Ivaldo Lemos Junior
Promotor de Justiça do MPDFT
A realidade permite ser percebida das diversas perspectivas existentes (e até algumas inexistentes) sobre si, e de uma ordenação taxionômica que obedece não a um juízo de fato, mas a um juízo de valor. Mas como essa classificação é possível?
No fundo, o que os seres humanos costumamos fazer são medições do real a partir do envolvimento emocional consigo, seja do mais absoluto respeito e acatamento, seja pelo signo do ódio e da destruição, e então pautarmos o nosso comportamento.
Vou dar um exemplo simples. Exceto em casos de fanatismo religioso ou de adoração ao macabro, ninguém acha que cortar o pescoço de uma criança seja coisa aceitável. Essa percepção não decorre da leitura do Código Penal que, efetivamente, proíbe tal conduta. O que acontece é o oposto. Há algo muito mais profundo dentro de nós, a que costumamos chamar de alma ou espírito, que desperta para aquilo que nos parece enormemente errado e merecedor de reação violenta e ritualizada. Assim como existe algo de enormemente errado quando as pessoas passam a se acostumar com esse tipo de coisa sem dele discordar sem um mínimo de irresignação.

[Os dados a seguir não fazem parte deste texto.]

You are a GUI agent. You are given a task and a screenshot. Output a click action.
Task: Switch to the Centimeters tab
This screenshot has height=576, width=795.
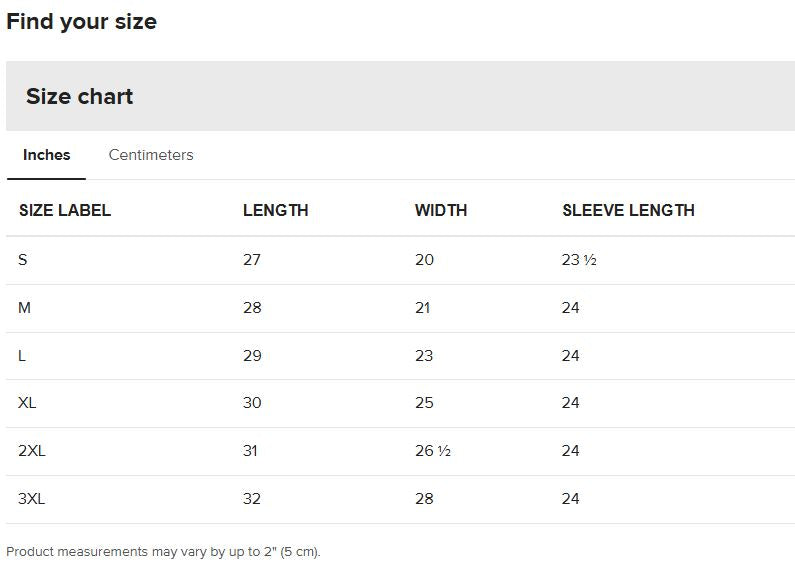151,155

Ando pela rua e vejo um atropelamento de uma pessoa totalmente desconhecida. Esta, portanto, nada me diz e se sua morte fosse anunciada no jornal não provocaria nenhum sentimento passional; afinal, indivíduos morrem todos os dias e a vida segue normalmente para os que sobrevivem. Mas aquela pessoa não é um nome de papel em uma nota de falecimento. Ela está agonizando na minha frente, sangrando profusamente pelo nariz e ouvidos, respirando com dificuldade, tentando dar recados desconexos antes que seja tarde demais.
A cena choca, entristece, desespera. Reclama uma atitude contrária ao embotamento, e superior ao nojo que causará o sangue do atropelado no banco do meu carro, se eu resolver levá-lo ao pronto-socorro para que a vida lhe seja poupada.
Eu sei que não parece, mas com o direito se passa a mesma coisa, conforme explicarei oportunamente.